Home » Routledge and Easter Island: An Audio Expedition

Routledge and Easter Island: An Audio Expedition

This was an expedited review. For more information on how to request one visit the request guidelines page and follow the instructions there.

20th Century Science and History

Recently released from Footsteps Media LLC, the first 3 episodes of a biographical drama of a Katherine Routledge for the first expedition of Easter Island leaves the listener wanting more in some areas. At the same time, it also exceeds expectations in others.

The pilot does a good job of setting up Katherine Routledge’s character. One needs only to think like a historian and realize that our modern-day sensibilities don’t tell us about what people’s lives were more than a century ago. The clearest example is Routledge’s belief in seances and the supernatural. Something which should make her character less real, but makes her more grounded.

The seance scene is almost comical, but it achieves both characterization and setting that the plot contrivance is the lesser of the three basic elements that make up a story.

Bait and Switch, Memoir or Biography

Despite the historical and biographical background of Routledge and her claim to fame, the creative team has two entire episodes that have nothing to do with Easter Island. It’s all prep work and if it were interesting or added anything aside from, then maybe it could stay.
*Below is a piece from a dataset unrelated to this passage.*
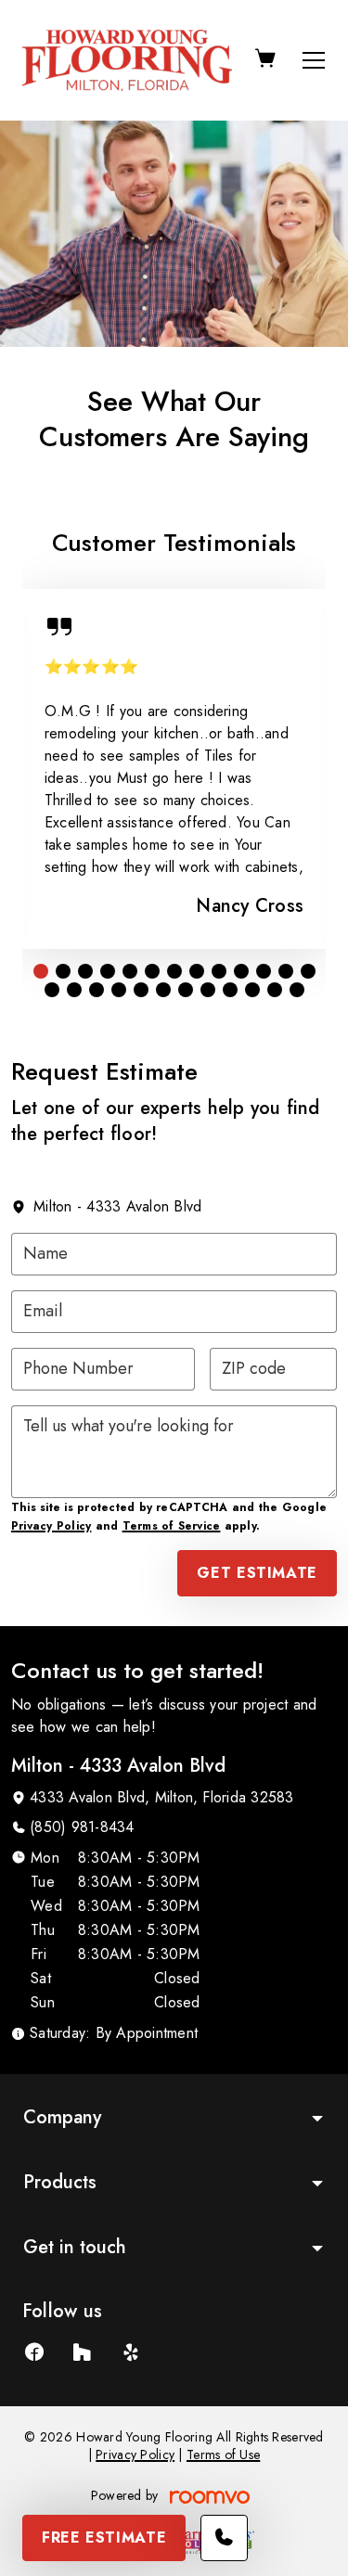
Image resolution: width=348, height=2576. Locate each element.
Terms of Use (223, 2454)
With only 6 episodes in the first season, the other 3 episodes remaining must skip right to Easter Island. There have been plenty of audio dramas that have had a slow burn, but the story of Routledge’s preparation to begin the journey to Easter Island is paced too slow.

It’s not all bad in episodes 2 and 3 as mental illness plays a role in the backstory of Katherine Routledge which in turn informs her character. Look up Katherine Routledge on Wikipedia and you’ll find an entire section dedicated to her and her brother’s mental health.

For a stage play being performed and recorded, it sounds great. It’s like “1865” and “The Half-Life of Marie Curie” had a baby. Some of the foley sounds unrealistic in parts, but that could be a case of Hollywood’s impact on our sense of hearing. Overall the sound effects are good. They just sound out of place with the dialogue and acting being so good.